Buffalo, white-tailed deer, antelope, pronghorns,
gray wolves, coyotes, bobcats, cougars, red foxes,
black-footed ferrets, badgers, shrews, skunks,
raccoons, possums, black-tailed prairie dogs,
jack rabbits, prairie chickens, bull snakes,
and the occasional human for centuries
made trails and paths through the grasses
by trampling them down or cutting their stems.
If paths are not continually maintained
by a great deal of manual labor,
they disappear like smoke.
The prairie will always take them back.
The only thing that ever defeated prairie
was a man with a steel plow.
Published in Dark Sister (Mammoth Publishing, 2018)

Tuesday, April 2, 2019

AWAKE AT THE END OF NIGHT--a Poem for National Poetry Month

As National Poetry Month begins, I am still battling with this shattered right shoulder that has a destroyed rotator cuff. The good news is that I have finally recovered from the awful illness that help me and its grip much of this winter.

For my first National Poetry Month poem, I thought I would post “Awake at the End of Night,” in part because I am spending so many wakeful nights right now and have in recent months. The wonderful thing about the end of winter is that, during the worst wakeful moments late in the night as morning is approaching, now I can hear the cacophony of bird songs, and it is so welcome.
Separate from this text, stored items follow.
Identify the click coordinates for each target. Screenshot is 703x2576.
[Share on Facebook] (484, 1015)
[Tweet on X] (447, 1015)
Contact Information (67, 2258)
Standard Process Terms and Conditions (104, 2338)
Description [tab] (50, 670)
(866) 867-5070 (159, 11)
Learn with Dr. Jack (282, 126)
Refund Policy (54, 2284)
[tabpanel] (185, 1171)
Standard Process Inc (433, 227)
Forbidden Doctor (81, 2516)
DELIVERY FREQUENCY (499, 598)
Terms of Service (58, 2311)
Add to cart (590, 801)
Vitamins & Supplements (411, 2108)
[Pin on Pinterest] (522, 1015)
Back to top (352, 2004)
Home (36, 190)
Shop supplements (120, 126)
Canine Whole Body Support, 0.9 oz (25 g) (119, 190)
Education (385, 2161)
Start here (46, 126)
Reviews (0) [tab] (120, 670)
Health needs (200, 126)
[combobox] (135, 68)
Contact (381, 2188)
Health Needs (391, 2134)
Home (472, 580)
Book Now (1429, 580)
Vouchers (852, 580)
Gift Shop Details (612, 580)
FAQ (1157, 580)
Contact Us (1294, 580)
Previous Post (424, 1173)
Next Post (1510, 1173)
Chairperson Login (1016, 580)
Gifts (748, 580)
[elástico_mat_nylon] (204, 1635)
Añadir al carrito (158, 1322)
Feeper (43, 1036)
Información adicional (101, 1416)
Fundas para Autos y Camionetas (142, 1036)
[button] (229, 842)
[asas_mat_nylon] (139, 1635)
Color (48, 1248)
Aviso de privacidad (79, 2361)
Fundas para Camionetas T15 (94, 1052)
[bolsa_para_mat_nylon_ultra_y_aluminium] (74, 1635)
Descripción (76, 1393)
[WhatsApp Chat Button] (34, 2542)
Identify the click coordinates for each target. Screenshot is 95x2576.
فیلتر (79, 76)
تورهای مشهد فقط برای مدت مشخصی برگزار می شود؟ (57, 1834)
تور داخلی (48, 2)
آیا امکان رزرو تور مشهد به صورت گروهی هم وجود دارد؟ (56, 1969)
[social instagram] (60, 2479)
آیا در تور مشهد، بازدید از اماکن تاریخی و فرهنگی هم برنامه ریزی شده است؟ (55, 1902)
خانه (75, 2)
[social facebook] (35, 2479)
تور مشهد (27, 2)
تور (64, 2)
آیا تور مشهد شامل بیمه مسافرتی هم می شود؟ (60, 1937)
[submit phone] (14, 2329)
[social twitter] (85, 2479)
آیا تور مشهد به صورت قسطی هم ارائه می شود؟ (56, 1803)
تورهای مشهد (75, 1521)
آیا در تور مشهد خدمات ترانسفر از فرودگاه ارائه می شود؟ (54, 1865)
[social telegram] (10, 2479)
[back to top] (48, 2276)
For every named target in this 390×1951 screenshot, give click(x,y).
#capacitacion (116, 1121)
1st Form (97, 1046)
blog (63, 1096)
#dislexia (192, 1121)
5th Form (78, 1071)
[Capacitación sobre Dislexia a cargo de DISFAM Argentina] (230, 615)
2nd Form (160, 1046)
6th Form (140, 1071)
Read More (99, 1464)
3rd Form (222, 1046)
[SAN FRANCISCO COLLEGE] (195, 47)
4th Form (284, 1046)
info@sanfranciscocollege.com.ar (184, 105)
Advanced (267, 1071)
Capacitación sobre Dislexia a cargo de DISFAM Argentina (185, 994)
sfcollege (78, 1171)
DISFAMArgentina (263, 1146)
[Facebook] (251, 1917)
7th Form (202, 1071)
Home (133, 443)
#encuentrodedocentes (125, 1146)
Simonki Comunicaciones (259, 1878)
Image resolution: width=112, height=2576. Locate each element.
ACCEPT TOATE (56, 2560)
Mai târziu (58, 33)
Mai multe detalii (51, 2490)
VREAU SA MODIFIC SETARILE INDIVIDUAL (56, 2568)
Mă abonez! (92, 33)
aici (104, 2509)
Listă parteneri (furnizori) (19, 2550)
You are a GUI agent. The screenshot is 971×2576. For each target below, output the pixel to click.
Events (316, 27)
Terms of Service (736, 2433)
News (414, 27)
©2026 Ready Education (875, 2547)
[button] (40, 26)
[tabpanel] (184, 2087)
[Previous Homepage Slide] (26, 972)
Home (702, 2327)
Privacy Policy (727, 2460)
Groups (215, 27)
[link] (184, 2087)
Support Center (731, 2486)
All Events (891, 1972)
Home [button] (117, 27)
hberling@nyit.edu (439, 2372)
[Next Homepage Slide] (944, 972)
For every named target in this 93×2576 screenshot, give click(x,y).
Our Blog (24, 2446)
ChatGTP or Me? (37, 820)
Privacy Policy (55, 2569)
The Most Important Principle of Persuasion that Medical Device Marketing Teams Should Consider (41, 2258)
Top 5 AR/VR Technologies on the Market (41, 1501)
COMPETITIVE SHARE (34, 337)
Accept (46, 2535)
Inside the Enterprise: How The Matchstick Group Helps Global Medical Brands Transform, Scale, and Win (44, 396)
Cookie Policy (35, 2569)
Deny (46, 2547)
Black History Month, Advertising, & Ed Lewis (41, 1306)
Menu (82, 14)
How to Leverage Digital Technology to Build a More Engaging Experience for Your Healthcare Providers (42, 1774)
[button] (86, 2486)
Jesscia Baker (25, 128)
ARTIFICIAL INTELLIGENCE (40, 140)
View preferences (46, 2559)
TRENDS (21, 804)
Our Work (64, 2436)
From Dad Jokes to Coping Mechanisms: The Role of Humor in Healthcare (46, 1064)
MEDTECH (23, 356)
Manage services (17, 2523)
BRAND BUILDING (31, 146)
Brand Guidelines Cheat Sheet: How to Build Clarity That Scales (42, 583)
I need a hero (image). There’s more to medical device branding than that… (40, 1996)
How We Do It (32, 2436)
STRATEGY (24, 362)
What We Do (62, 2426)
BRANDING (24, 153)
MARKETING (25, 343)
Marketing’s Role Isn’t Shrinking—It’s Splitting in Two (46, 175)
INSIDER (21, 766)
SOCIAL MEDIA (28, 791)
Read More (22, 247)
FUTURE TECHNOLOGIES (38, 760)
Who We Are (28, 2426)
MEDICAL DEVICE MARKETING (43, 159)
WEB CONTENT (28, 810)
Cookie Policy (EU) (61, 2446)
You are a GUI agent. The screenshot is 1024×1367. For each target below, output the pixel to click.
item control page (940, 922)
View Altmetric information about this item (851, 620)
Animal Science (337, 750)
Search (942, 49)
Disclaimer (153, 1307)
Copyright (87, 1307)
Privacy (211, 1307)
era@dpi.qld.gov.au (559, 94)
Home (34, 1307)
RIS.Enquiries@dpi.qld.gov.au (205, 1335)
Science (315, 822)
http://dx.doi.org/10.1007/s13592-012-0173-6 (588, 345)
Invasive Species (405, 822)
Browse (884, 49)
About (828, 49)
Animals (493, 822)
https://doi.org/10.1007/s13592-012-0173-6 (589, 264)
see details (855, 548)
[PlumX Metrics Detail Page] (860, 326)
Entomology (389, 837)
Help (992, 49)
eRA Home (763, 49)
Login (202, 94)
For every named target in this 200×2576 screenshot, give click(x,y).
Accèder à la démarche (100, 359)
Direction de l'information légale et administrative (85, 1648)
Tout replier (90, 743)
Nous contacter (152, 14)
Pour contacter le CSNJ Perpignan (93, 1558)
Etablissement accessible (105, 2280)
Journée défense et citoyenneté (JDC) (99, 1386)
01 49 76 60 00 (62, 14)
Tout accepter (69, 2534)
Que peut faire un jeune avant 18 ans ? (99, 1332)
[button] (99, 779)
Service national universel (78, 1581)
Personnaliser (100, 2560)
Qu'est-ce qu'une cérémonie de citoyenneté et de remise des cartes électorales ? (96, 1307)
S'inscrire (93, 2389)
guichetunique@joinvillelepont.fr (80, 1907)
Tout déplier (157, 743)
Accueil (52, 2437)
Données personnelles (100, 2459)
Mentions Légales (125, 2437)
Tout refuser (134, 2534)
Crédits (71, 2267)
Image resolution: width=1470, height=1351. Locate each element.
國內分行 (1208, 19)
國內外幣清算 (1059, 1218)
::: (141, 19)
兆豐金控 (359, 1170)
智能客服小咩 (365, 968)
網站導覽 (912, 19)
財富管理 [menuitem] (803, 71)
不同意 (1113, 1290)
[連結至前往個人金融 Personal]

There is nothing so lovely as listening to a northern mockingbird sing in the dark. You will find that such an image or sound shows up in the number of my poems, simply because this bird is so important to me. I wish you all a month of marvelous poetry. I am enjoying all of the Poetry that is being posted on Twitter and on Facebook. I hope to post poems several times a week throughout the month on this blog, but I am teaching a pretty intensive class right now in writing the novel with lots of written assignments for the students, entailing lots of written feedback from me, so we'll have to see how the month goes.

AWAKE AT THE END OF NIGHT

Praise the mockingbird singing farewell to night.
Praise the owl flying home with its mouse-feast.
Praise the beetle scurrying from sudden light.
Praise the moon sailing down to sleep.
Praise the branches whipping the house in the wind.
Praise thunder shaking windows and walls.
Praise sheets of lightning flaring across the sky.
Praise the seeds in darkest soil uncurling.
Praise the tendrils of root and stem reaching out.
Praise the worm that leaves riches in burrows behind it.
Praise the rain coursing down the brick walls.
Praise the blanket wrapping in our body heat.
Praise the sound of your even sleep breathing beside me.
Praise the body I wrap my leg around.
Praise the heavy arm thrown over me.
Praise the breath moving in and out between my mouth and yours.
Praise the spirits of the sun and moon that live within us.
Praise all things silent and hidden.